Le vice-Premier ministre chinois Li Keqiang, considéré comme le probable futur chef du gouvernement, sera en visite officielle mardi prochain à Berne. Ce déplacement intervient alors que la Chine fait pression sur la Suisse pour qu'elle n'accueille pas deux Ouïghours détenus à Guantanamo.

Li Keqiang doit rencontrer la présidente de la Confédération Doris Leuthard et la conseillère fédérale Micheline Calmy-Rey. Les discussions porteront sur les relations bilatérales, notamment l'étude de faisabilité pour un accord de libre-échange, a indiqué jeudi Evelyn Kobelt, porte-parole du Département fédéral de l'économie (DFE).

La Suisse et la Chine fêtent cette année les 60 ans des relations bilatérales. "C'est une des raisons de la visite", a ajouté Evelyn Kobelt.
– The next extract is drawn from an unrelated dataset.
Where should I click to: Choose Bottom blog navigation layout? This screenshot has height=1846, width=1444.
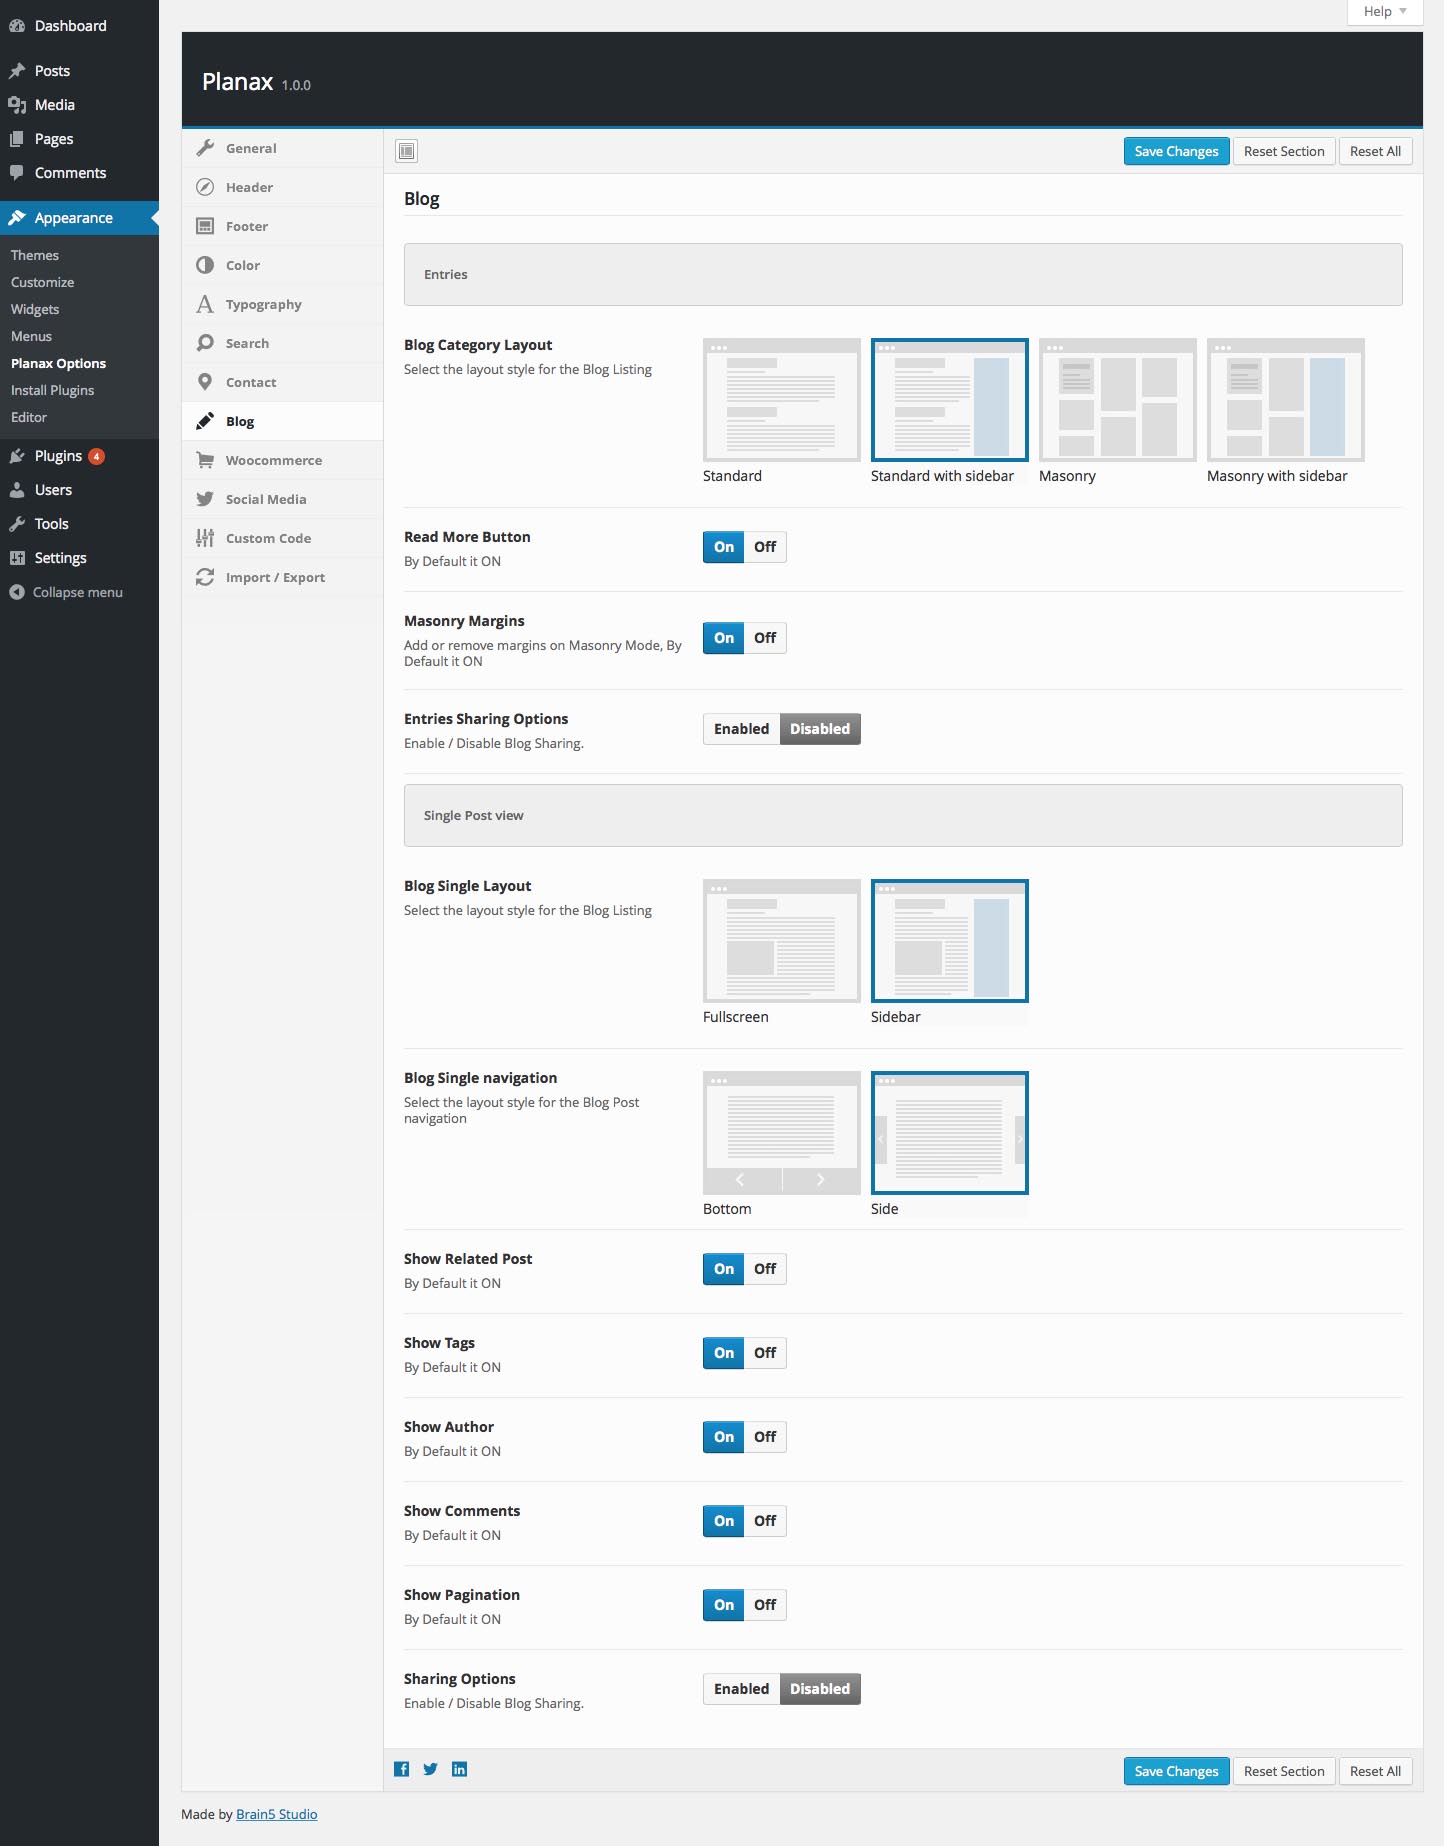tap(781, 1133)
En revanche, la question des deux frères ouïghours "n'est pas pour le moment à l'agenda, mais on ne sait jamais", a-t-elle encore dit.

Le vice-Premier ministre chinois se rendra ensuite à Davos où il doit participer au Forum économique mondial (WEF).

Li Keqiang, 54 ans, est actuellement numéro sept dans la hiérarchie du Parti communiste chinois (PCC) au pouvoir et considéré comme le plus probable successeur de Wen Jiabao a la tête du gouvernement en 2013.

Né en juillet 1955 dans la province de l'Anhui (centre), comme le chef du parti et de l'Etat Hu Jintao, son mentor, il fait partie de cette génération de «jeunes instruits» (zhiqing) envoyés dans les campagnes par Mao Zedong au moment de la Révolution culturelle.

L'appel d'Amnesty International

Amnesty International appelle le Conseil fédéral à ne pas plier devant les pressions chinoises concernant le sort des Ouïghours que Pékin accuse d'être des terroristes.

"Le dialogue des droits humains avec la Chine est au point mort depuis une période avant les Jeux Olympiques. Il serait évidemment regrettable que les deux conseillères fédérales ne profitent pas «de cette visite pour aborder la question des Ouïghours", a indiqué jeudi la porte-parole de la section suisse d'AI, Manon Schick.

"Le Conseil fédéral doit se montrer ferme" et dire à la Chine que la Suisse ne considèrera pas les deux Ouïghours comme terroristes présumés si Pékin ne lui livre pas des preuves sur ces allégations, a-t-elle ajouté.